● **TASK GOAL**: Rewrite all of the records below, replacing "Instruction" with "Command" wherever it occurs and leaving every other part unchanged.

** START OF DATASET **

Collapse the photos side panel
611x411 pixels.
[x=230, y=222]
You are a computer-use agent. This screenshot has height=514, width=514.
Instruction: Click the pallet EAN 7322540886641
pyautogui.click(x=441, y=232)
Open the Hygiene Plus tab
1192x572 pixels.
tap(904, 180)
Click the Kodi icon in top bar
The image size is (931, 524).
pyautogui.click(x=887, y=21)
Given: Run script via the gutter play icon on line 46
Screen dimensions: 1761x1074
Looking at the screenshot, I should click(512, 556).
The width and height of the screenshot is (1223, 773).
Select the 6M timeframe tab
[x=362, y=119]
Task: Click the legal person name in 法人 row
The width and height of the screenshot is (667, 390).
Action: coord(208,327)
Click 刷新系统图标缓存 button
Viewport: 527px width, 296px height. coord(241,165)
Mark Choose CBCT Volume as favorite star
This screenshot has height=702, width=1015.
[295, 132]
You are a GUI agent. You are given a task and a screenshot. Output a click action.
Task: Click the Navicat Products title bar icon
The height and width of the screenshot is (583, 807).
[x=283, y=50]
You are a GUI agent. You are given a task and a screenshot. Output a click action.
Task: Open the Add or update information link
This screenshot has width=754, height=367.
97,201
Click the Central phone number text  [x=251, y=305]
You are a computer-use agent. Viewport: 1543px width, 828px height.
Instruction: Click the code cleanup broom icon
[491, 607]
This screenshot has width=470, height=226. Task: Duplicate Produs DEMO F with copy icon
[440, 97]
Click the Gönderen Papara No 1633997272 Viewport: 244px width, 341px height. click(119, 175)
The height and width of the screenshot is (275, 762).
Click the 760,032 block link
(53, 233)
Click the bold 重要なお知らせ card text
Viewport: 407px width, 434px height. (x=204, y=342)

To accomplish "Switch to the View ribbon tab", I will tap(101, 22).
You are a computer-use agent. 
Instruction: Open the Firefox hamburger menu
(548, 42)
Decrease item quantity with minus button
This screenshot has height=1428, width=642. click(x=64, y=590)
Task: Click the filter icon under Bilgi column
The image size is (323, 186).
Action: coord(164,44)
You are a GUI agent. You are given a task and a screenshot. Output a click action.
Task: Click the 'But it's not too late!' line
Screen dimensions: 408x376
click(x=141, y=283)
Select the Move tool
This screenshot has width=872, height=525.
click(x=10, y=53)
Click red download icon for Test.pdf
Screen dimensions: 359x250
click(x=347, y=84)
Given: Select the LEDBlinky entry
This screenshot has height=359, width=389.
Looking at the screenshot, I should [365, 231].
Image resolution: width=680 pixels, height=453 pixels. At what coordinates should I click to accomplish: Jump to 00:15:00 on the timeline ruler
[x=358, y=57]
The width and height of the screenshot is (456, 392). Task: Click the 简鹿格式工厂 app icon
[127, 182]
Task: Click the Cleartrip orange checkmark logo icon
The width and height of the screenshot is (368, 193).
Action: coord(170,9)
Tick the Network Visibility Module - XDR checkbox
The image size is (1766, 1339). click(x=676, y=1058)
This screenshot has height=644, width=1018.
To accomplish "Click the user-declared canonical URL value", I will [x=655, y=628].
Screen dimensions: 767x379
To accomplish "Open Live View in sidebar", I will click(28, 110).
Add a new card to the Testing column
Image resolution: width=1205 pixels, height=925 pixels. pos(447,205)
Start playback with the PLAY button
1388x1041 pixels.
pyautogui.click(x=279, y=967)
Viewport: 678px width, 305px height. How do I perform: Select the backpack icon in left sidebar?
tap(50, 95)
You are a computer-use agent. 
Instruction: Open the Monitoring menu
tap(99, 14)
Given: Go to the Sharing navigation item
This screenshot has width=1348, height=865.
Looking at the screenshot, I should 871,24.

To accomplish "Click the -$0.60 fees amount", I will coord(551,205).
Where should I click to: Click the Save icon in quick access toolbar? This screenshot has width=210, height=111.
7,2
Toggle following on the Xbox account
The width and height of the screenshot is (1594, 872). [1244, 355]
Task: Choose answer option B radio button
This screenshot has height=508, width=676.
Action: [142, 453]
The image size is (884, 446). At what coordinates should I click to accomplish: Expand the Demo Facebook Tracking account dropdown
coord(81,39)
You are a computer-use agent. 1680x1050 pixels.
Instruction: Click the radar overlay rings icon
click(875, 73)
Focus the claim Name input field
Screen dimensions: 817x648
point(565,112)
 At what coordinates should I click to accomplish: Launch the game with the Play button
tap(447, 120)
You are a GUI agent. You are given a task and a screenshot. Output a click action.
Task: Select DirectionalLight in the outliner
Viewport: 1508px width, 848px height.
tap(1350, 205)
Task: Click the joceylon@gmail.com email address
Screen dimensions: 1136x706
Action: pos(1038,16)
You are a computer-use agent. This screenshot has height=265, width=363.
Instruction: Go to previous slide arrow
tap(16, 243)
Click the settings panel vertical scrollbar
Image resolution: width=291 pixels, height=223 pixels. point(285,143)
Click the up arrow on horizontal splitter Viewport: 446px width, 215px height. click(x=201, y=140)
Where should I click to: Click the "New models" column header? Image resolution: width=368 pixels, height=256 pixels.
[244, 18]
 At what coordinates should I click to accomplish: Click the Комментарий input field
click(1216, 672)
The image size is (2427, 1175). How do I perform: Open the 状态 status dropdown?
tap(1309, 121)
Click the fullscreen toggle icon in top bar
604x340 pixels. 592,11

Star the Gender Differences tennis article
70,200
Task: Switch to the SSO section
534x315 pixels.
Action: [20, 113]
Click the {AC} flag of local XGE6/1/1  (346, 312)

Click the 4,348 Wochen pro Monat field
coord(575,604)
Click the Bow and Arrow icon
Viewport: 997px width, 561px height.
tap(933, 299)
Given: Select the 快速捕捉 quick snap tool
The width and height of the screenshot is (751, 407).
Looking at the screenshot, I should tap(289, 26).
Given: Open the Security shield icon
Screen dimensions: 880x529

** END OF DATASET **

● **OUTPUT OF THE TASK**:
Collapse the photos side panel
611x411 pixels.
[x=230, y=222]
You are a computer-use agent. This screenshot has height=514, width=514.
Command: Click the pallet EAN 7322540886641
pyautogui.click(x=441, y=232)
Open the Hygiene Plus tab
1192x572 pixels.
tap(904, 180)
Click the Kodi icon in top bar
The image size is (931, 524).
pyautogui.click(x=887, y=21)
Given: Run script via the gutter play icon on line 46
Screen dimensions: 1761x1074
Looking at the screenshot, I should click(512, 556).
The width and height of the screenshot is (1223, 773).
Select the 6M timeframe tab
[x=362, y=119]
Task: Click the legal person name in 法人 row
The width and height of the screenshot is (667, 390).
Action: coord(208,327)
Click 刷新系统图标缓存 button
Viewport: 527px width, 296px height. coord(241,165)
Mark Choose CBCT Volume as favorite star
This screenshot has height=702, width=1015.
[295, 132]
You are a GUI agent. You are given a task and a screenshot. Output a click action.
Task: Click the Navicat Products title bar icon
The height and width of the screenshot is (583, 807).
[x=283, y=50]
You are a GUI agent. You are given a task and a screenshot. Output a click action.
Task: Open the Add or update information link
This screenshot has width=754, height=367.
97,201
Click the Central phone number text  [x=251, y=305]
You are a computer-use agent. Viewport: 1543px width, 828px height.
Command: Click the code cleanup broom icon
[491, 607]
This screenshot has width=470, height=226. Task: Duplicate Produs DEMO F with copy icon
[440, 97]
Click the Gönderen Papara No 1633997272 Viewport: 244px width, 341px height. click(119, 175)
The height and width of the screenshot is (275, 762).
Click the 760,032 block link
(53, 233)
Click the bold 重要なお知らせ card text
Viewport: 407px width, 434px height. (x=204, y=342)

To accomplish "Switch to the View ribbon tab", I will tap(101, 22).
You are a computer-use agent. 
Command: Open the Firefox hamburger menu
(548, 42)
Decrease item quantity with minus button
This screenshot has height=1428, width=642. click(x=64, y=590)
Task: Click the filter icon under Bilgi column
The image size is (323, 186).
Action: coord(164,44)
You are a GUI agent. You are given a task and a screenshot. Output a click action.
Task: Click the 'But it's not too late!' line
Screen dimensions: 408x376
click(x=141, y=283)
Select the Move tool
This screenshot has width=872, height=525.
click(x=10, y=53)
Click red download icon for Test.pdf
Screen dimensions: 359x250
click(x=347, y=84)
Given: Select the LEDBlinky entry
This screenshot has height=359, width=389.
Looking at the screenshot, I should [365, 231].
Image resolution: width=680 pixels, height=453 pixels. At what coordinates should I click to accomplish: Jump to 00:15:00 on the timeline ruler
[x=358, y=57]
The width and height of the screenshot is (456, 392). Task: Click the 简鹿格式工厂 app icon
[127, 182]
Task: Click the Cleartrip orange checkmark logo icon
The width and height of the screenshot is (368, 193).
Action: coord(170,9)
Tick the Network Visibility Module - XDR checkbox
The image size is (1766, 1339). click(x=676, y=1058)
This screenshot has height=644, width=1018.
To accomplish "Click the user-declared canonical URL value", I will [x=655, y=628].
Screen dimensions: 767x379
To accomplish "Open Live View in sidebar", I will click(28, 110).
Add a new card to the Testing column
Image resolution: width=1205 pixels, height=925 pixels. pos(447,205)
Start playback with the PLAY button
1388x1041 pixels.
pyautogui.click(x=279, y=967)
Viewport: 678px width, 305px height. How do I perform: Select the backpack icon in left sidebar?
tap(50, 95)
You are a computer-use agent. 
Command: Open the Monitoring menu
tap(99, 14)
Given: Go to the Sharing navigation item
This screenshot has width=1348, height=865.
Looking at the screenshot, I should 871,24.

To accomplish "Click the -$0.60 fees amount", I will coord(551,205).
Where should I click to: Click the Save icon in quick access toolbar? This screenshot has width=210, height=111.
7,2
Toggle following on the Xbox account
The width and height of the screenshot is (1594, 872). [1244, 355]
Task: Choose answer option B radio button
This screenshot has height=508, width=676.
Action: [142, 453]
The image size is (884, 446). At what coordinates should I click to accomplish: Expand the Demo Facebook Tracking account dropdown
coord(81,39)
You are a computer-use agent. 1680x1050 pixels.
Command: Click the radar overlay rings icon
click(875, 73)
Focus the claim Name input field
Screen dimensions: 817x648
point(565,112)
 At what coordinates should I click to accomplish: Launch the game with the Play button
tap(447, 120)
You are a GUI agent. You are given a task and a screenshot. Output a click action.
Task: Select DirectionalLight in the outliner
Viewport: 1508px width, 848px height.
tap(1350, 205)
Task: Click the joceylon@gmail.com email address
Screen dimensions: 1136x706
Action: pos(1038,16)
You are a computer-use agent. This screenshot has height=265, width=363.
Command: Go to previous slide arrow
tap(16, 243)
Click the settings panel vertical scrollbar
Image resolution: width=291 pixels, height=223 pixels. point(285,143)
Click the up arrow on horizontal splitter Viewport: 446px width, 215px height. click(x=201, y=140)
Where should I click to: Click the "New models" column header? Image resolution: width=368 pixels, height=256 pixels.
[244, 18]
 At what coordinates should I click to accomplish: Click the Комментарий input field
click(1216, 672)
The image size is (2427, 1175). How do I perform: Open the 状态 status dropdown?
tap(1309, 121)
Click the fullscreen toggle icon in top bar
604x340 pixels. 592,11

Star the Gender Differences tennis article
70,200
Task: Switch to the SSO section
534x315 pixels.
Action: [20, 113]
Click the {AC} flag of local XGE6/1/1  (346, 312)

Click the 4,348 Wochen pro Monat field
coord(575,604)
Click the Bow and Arrow icon
Viewport: 997px width, 561px height.
tap(933, 299)
Given: Select the 快速捕捉 quick snap tool
The width and height of the screenshot is (751, 407).
Looking at the screenshot, I should tap(289, 26).
Given: Open the Security shield icon
Screen dimensions: 880x529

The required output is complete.